Associated Obstacles:
- Manufacturing of batteries: By 2020–30, India is expected to have a cumulative need for batteries of 900–1100 GWh.
- The lack of a battery manufacturing base in India, which forces a complete reliance on imports to fulfil expanding demand, is of concern.
- According to government statistics, India imported lithium-ion cells worth more than $1 billion in 2021, despite the power sector’s minimal adoption of electric vehicles and battery storage.
- Issues Concerning Consumers: India was said to have only 650 charge stations in 2018, which is far fewer than its neighbours who have more than 5 million.
- Because there aren’t enough charging stations, consumers can’t travel far.
- In addition, using a private light-duty slow charger at the owner’s house can take a vehicle up to 12 hours to fully charge.
- Additionally, the price of a basic electric automobile is significantly higher than the typical cost of a car powered by conventional fuel.
- Policy Obstacles: The production of electric vehicles is a capital-intensive industry that requires long-term planning to break even and realise profits. Uncertainty over government policy pertaining to EV production deters investment in the sector.
- Lack of Technology and Skilled Labor: India lacks the technological capacity to produce the essential electronics—batteries, semiconductors, controllers, etc.—that are the foundation of the EV industry.
- EV maintenance expenses are greater and need for more advanced abilities. India needs specific training programmes for acquiring these skills.

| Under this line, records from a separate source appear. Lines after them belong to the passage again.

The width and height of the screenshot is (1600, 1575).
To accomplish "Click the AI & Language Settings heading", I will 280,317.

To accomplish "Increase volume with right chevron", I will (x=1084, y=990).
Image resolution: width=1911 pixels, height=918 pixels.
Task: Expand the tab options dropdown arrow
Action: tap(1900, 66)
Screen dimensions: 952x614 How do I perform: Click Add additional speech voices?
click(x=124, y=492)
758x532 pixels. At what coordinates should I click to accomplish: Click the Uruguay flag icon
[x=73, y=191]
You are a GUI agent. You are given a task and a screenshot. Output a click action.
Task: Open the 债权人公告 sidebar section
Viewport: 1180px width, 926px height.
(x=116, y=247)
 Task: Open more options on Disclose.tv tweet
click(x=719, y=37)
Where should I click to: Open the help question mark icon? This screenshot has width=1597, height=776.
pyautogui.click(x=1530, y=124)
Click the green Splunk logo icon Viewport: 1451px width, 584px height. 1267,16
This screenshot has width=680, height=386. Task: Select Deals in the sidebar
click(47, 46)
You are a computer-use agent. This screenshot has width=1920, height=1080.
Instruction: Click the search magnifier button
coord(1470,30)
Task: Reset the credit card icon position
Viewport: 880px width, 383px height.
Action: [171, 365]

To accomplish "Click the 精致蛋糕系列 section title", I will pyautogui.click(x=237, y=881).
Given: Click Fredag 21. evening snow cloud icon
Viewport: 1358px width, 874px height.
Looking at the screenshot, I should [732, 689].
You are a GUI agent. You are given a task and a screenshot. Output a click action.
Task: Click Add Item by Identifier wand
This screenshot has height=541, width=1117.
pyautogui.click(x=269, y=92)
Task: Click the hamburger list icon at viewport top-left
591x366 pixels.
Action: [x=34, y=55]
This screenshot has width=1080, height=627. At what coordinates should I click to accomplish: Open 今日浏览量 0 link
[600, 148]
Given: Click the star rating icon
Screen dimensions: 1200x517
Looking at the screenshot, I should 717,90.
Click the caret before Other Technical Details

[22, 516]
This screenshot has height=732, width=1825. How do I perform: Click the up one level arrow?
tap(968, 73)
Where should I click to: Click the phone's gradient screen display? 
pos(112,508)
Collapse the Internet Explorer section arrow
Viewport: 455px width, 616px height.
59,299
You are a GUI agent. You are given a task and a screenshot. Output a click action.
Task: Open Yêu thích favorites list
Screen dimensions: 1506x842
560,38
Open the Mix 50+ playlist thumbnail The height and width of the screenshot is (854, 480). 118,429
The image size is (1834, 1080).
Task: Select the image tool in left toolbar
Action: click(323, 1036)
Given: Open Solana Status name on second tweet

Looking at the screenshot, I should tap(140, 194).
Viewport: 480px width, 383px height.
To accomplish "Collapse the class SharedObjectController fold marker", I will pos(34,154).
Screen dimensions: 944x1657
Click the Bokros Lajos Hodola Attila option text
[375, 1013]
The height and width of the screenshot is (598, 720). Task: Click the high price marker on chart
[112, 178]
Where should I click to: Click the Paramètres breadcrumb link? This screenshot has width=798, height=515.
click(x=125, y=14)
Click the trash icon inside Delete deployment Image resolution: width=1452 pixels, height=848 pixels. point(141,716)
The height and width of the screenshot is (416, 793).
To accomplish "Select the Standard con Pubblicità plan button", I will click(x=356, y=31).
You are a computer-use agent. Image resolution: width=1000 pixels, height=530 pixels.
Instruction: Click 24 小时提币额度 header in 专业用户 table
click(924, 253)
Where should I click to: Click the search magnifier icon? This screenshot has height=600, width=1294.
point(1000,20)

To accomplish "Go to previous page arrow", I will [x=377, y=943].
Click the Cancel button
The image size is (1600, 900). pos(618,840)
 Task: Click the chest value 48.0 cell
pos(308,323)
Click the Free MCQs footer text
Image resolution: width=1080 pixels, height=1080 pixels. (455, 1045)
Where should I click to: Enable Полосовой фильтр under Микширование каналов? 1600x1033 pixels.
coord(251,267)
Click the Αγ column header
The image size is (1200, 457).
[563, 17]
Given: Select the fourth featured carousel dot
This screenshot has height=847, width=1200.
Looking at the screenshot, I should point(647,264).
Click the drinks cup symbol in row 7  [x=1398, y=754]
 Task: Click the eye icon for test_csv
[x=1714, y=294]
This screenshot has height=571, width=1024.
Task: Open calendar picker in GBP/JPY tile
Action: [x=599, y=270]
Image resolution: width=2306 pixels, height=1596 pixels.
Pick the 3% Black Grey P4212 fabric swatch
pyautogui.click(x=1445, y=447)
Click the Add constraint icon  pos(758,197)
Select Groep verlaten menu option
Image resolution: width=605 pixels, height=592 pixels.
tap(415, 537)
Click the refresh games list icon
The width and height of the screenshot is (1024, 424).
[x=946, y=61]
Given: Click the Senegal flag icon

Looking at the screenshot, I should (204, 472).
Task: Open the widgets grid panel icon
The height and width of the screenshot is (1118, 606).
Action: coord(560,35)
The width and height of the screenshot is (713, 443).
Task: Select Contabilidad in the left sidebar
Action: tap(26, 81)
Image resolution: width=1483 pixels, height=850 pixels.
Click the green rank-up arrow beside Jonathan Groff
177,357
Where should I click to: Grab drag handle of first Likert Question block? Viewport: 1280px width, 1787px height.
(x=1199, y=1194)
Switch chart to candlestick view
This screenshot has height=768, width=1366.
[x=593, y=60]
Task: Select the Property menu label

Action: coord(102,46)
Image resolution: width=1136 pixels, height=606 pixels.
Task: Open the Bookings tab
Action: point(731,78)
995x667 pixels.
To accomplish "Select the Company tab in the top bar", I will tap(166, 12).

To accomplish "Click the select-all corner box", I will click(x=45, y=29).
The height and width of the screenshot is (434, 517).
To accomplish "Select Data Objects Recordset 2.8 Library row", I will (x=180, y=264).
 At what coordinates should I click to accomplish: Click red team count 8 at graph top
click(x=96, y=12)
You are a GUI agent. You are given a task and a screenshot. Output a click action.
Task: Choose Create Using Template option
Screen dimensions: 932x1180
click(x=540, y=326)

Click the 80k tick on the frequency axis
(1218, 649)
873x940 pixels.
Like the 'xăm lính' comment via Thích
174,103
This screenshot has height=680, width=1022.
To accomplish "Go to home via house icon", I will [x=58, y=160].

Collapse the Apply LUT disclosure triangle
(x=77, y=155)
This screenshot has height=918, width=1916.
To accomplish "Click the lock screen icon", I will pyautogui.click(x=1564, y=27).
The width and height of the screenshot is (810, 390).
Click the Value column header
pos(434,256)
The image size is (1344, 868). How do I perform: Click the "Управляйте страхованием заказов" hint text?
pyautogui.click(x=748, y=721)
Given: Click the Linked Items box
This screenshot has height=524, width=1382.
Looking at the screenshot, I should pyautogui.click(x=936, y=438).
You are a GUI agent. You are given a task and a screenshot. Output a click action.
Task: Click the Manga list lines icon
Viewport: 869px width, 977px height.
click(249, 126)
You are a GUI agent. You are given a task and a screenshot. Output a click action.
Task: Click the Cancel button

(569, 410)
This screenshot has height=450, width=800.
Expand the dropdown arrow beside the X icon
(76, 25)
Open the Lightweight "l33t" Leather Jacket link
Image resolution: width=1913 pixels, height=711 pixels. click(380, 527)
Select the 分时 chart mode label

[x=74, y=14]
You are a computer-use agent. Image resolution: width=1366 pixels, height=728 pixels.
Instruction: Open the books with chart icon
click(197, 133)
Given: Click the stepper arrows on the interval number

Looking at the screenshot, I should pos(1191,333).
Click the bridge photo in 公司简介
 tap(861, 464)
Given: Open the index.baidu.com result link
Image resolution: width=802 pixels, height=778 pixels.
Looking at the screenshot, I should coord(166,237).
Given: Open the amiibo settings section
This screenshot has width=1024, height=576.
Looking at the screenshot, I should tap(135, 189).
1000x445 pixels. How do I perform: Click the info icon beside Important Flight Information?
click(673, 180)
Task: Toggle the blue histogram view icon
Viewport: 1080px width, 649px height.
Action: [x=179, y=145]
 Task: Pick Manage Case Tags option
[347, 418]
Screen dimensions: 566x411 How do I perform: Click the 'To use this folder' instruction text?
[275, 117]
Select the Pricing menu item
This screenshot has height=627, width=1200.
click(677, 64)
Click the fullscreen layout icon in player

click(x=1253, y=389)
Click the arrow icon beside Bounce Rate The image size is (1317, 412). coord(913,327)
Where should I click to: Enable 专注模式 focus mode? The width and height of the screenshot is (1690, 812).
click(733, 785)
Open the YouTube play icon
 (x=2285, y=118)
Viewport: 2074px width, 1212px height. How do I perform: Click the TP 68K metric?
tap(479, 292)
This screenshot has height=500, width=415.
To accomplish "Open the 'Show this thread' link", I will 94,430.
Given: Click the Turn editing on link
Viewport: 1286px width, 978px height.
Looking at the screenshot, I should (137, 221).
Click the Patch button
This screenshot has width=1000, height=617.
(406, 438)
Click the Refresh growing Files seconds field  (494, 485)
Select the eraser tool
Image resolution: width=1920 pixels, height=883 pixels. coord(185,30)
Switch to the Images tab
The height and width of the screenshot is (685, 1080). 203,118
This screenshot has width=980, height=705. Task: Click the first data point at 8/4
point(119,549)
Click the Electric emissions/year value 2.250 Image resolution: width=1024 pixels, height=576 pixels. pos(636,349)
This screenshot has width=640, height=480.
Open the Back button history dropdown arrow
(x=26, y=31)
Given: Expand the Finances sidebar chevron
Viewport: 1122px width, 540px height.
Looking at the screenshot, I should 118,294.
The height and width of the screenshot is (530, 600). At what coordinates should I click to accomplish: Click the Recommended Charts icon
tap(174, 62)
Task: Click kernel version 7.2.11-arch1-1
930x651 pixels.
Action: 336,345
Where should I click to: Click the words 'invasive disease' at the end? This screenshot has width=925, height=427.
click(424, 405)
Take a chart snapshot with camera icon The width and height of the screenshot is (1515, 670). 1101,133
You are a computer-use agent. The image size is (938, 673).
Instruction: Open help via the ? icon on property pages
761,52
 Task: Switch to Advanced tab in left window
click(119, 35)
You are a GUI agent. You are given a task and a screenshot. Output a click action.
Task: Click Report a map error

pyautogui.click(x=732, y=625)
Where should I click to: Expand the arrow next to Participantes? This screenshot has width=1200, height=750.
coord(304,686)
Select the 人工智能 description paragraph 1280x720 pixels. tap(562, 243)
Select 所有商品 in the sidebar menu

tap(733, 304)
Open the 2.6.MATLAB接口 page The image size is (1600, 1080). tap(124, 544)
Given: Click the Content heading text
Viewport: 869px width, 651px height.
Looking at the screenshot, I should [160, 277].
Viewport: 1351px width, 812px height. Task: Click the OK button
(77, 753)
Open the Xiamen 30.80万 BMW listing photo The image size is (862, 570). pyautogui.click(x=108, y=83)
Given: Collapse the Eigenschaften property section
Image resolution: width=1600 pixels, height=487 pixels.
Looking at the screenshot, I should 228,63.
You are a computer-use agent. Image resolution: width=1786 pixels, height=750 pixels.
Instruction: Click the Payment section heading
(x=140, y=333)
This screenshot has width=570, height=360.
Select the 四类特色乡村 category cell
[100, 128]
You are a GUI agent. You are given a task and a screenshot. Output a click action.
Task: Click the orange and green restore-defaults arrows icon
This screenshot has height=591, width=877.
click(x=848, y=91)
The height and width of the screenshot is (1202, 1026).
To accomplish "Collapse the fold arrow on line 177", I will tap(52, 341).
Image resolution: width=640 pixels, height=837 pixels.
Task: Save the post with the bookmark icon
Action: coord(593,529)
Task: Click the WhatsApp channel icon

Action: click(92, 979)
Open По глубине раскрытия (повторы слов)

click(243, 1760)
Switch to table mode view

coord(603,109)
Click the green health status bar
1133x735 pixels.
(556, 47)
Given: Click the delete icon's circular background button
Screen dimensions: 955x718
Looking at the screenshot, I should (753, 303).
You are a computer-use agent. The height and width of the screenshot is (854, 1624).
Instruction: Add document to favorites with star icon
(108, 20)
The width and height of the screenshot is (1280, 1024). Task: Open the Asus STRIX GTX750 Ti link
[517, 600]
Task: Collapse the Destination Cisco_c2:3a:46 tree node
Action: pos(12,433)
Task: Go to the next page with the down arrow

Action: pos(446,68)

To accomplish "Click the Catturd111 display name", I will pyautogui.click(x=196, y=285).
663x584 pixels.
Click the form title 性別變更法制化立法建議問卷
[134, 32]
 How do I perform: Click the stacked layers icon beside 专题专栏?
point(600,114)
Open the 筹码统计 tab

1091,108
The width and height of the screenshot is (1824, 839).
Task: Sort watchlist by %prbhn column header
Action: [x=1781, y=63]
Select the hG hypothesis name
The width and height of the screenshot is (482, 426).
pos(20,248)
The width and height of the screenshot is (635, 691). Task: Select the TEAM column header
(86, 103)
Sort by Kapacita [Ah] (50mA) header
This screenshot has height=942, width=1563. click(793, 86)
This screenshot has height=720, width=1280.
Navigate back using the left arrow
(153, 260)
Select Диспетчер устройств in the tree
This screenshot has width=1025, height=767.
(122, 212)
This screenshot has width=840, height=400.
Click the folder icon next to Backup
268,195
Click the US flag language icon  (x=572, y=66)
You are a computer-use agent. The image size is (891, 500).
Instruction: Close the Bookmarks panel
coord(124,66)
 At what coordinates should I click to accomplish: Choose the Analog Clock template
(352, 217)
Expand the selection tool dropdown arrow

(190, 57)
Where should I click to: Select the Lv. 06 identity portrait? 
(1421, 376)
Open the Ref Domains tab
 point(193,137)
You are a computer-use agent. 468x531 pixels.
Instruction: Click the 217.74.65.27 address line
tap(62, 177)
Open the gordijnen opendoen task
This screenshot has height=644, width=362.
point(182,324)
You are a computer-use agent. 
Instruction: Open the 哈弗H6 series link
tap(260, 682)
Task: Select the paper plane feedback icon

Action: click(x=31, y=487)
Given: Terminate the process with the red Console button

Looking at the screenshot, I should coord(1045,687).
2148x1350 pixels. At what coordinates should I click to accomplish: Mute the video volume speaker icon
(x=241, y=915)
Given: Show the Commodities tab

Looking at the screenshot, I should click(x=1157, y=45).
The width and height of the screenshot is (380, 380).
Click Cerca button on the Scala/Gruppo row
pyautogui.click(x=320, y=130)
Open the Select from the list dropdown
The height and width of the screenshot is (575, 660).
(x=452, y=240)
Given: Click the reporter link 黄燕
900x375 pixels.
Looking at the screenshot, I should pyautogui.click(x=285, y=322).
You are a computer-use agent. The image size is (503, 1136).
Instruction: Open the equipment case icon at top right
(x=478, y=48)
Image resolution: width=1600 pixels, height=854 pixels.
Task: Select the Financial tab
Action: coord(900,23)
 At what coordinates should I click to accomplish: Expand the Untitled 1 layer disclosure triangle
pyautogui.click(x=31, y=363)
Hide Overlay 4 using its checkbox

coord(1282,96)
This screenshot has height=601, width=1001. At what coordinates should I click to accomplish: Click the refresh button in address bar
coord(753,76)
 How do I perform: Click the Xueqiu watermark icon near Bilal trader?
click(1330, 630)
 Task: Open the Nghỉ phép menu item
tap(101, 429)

- Lack of Materials for Domestic Production: The battery is the most crucial element in EVs.
- Lithium and cobalt, which are necessary for the manufacture of batteries, are not known to exist in reserves in India.
- Being somewhat dependent on other nations for the import of lithium-ion batteries is a barrier to total independence in the battery manufacturing industry.
Way Ahead:
- Electric Vehicles as a Way Ahead As the nation imports about 80% of its total needs for crude oil, or over $100 billion, EVs will help to improve the overall condition of energy security.
- The local EV manufacturing sector is anticipated to benefit greatly from the drive for EVs in terms of employment generation.
- EVs are also anticipated to reinforce the grid and aid in accommodating increased renewable energy penetration while maintaining secure and stable grid operation through a variety of grid support services.
- Opportunities for Battery Manufacturing and Storage: Given government initiatives to support e-mobility and renewable energy, battery storage has a significant opportunity to assist sustainable development in the nation (450 GW energy capacity target by 2030).
- There has been a huge demand for consumer gadgets, such as mobile phones, UPS systems, laptops, power banks, etc., that require advanced chemistry batteries, as per capita income levels have increased.
- As a result, one of the biggest business prospects of the twenty-first century is the production of improved batteries.
- A local energy supply can be used to power an EV charging infrastructure that can be installed at private houses, public facilities like gas stations and CNG stations, and in the parking lots of businesses like shopping centres, railroad stations, and bus terminals.
- On both sides of the highways, the Ministry of Power has mandated the presence of at least one charging station in a grid of three kilometres and every 25 kilometres.
- According to the Model Building Bye-laws, 2016 (MBBL), which were imposed by the Ministry of Housing and Urban Affairs, 20% of the parking spaces in residential and commercial buildings must be set aside for EV charging stations.
- The state governments will also need to make the appropriate changes to their individual building bye-laws in order to put the MBBL into force.
- Increasing EV R&D: The Indian market requires encouragement for homegrown technology that are appropriate for India from an economic and strategic perspective.
- It makes sense to take use of nearby colleges and established industrial centres because funding for local R&D is essential for lowering pricing.
- India should coordinate EV development with nations like the UK.